***** STORED ROWS

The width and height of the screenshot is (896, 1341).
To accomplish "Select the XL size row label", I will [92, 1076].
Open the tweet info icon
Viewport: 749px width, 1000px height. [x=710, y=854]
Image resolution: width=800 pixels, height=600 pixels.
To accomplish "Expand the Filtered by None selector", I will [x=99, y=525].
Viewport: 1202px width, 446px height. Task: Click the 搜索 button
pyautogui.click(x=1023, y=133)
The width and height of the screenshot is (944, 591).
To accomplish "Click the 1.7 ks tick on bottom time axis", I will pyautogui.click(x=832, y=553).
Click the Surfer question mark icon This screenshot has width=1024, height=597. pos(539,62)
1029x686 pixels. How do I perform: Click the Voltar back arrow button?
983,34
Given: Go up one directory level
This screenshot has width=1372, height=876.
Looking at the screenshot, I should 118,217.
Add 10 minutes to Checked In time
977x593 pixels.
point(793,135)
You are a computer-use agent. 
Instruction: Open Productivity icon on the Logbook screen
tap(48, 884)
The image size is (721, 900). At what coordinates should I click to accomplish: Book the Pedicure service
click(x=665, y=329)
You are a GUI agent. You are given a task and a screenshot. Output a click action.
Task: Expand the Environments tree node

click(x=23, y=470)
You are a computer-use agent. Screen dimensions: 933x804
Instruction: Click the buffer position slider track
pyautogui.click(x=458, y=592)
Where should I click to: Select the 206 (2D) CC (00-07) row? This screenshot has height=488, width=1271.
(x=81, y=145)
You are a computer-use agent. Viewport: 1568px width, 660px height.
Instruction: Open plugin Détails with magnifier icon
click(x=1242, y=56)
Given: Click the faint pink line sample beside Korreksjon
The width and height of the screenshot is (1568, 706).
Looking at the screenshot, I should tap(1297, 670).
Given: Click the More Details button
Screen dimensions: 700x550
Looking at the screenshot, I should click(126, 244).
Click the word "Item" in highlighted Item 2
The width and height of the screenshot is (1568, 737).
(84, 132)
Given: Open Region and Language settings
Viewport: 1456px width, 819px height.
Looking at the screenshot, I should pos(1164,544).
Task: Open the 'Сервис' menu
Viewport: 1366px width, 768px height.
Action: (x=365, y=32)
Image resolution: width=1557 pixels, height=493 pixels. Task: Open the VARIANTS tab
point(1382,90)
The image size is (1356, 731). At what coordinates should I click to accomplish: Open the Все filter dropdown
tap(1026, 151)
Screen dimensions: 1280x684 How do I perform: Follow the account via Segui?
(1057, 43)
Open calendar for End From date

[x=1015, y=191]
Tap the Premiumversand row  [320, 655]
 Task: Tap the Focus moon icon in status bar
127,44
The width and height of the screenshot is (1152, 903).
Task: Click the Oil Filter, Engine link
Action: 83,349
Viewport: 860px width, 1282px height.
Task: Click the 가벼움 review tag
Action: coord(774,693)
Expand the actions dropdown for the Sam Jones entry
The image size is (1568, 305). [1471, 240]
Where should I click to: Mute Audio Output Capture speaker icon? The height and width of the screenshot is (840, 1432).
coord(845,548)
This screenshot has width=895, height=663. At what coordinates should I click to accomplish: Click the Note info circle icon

**********

## STATED EXERCISE:
Copy every one of the lines above word for word, keeping each character and line break unchanged.

## REPLY:
The width and height of the screenshot is (896, 1341).
To accomplish "Select the XL size row label", I will [92, 1076].
Open the tweet info icon
Viewport: 749px width, 1000px height. [x=710, y=854]
Image resolution: width=800 pixels, height=600 pixels.
To accomplish "Expand the Filtered by None selector", I will [x=99, y=525].
Viewport: 1202px width, 446px height. Task: Click the 搜索 button
pyautogui.click(x=1023, y=133)
The width and height of the screenshot is (944, 591).
To accomplish "Click the 1.7 ks tick on bottom time axis", I will pyautogui.click(x=832, y=553).
Click the Surfer question mark icon This screenshot has width=1024, height=597. pos(539,62)
1029x686 pixels. How do I perform: Click the Voltar back arrow button?
983,34
Given: Go up one directory level
This screenshot has width=1372, height=876.
Looking at the screenshot, I should 118,217.
Add 10 minutes to Checked In time
977x593 pixels.
point(793,135)
You are a computer-use agent. 
Instruction: Open Productivity icon on the Logbook screen
tap(48, 884)
The image size is (721, 900). At what coordinates should I click to accomplish: Book the Pedicure service
click(x=665, y=329)
You are a GUI agent. You are given a task and a screenshot. Output a click action.
Task: Expand the Environments tree node

click(x=23, y=470)
You are a computer-use agent. Screen dimensions: 933x804
Instruction: Click the buffer position slider track
pyautogui.click(x=458, y=592)
Where should I click to: Select the 206 (2D) CC (00-07) row? This screenshot has height=488, width=1271.
(x=81, y=145)
You are a computer-use agent. Viewport: 1568px width, 660px height.
Instruction: Open plugin Détails with magnifier icon
click(x=1242, y=56)
Given: Click the faint pink line sample beside Korreksjon
The width and height of the screenshot is (1568, 706).
Looking at the screenshot, I should tap(1297, 670).
Given: Click the More Details button
Screen dimensions: 700x550
Looking at the screenshot, I should click(126, 244).
Click the word "Item" in highlighted Item 2
The width and height of the screenshot is (1568, 737).
(84, 132)
Given: Open Region and Language settings
Viewport: 1456px width, 819px height.
Looking at the screenshot, I should pos(1164,544).
Task: Open the 'Сервис' menu
Viewport: 1366px width, 768px height.
Action: (x=365, y=32)
Image resolution: width=1557 pixels, height=493 pixels. Task: Open the VARIANTS tab
point(1382,90)
The image size is (1356, 731). At what coordinates should I click to accomplish: Open the Все filter dropdown
tap(1026, 151)
Screen dimensions: 1280x684 How do I perform: Follow the account via Segui?
(1057, 43)
Open calendar for End From date

[x=1015, y=191]
Tap the Premiumversand row  [320, 655]
 Task: Tap the Focus moon icon in status bar
127,44
The width and height of the screenshot is (1152, 903).
Task: Click the Oil Filter, Engine link
Action: 83,349
Viewport: 860px width, 1282px height.
Task: Click the 가벼움 review tag
Action: coord(774,693)
Expand the actions dropdown for the Sam Jones entry
The image size is (1568, 305). [1471, 240]
Where should I click to: Mute Audio Output Capture speaker icon? The height and width of the screenshot is (840, 1432).
coord(845,548)
This screenshot has width=895, height=663. At what coordinates should I click to accomplish: Click the Note info circle icon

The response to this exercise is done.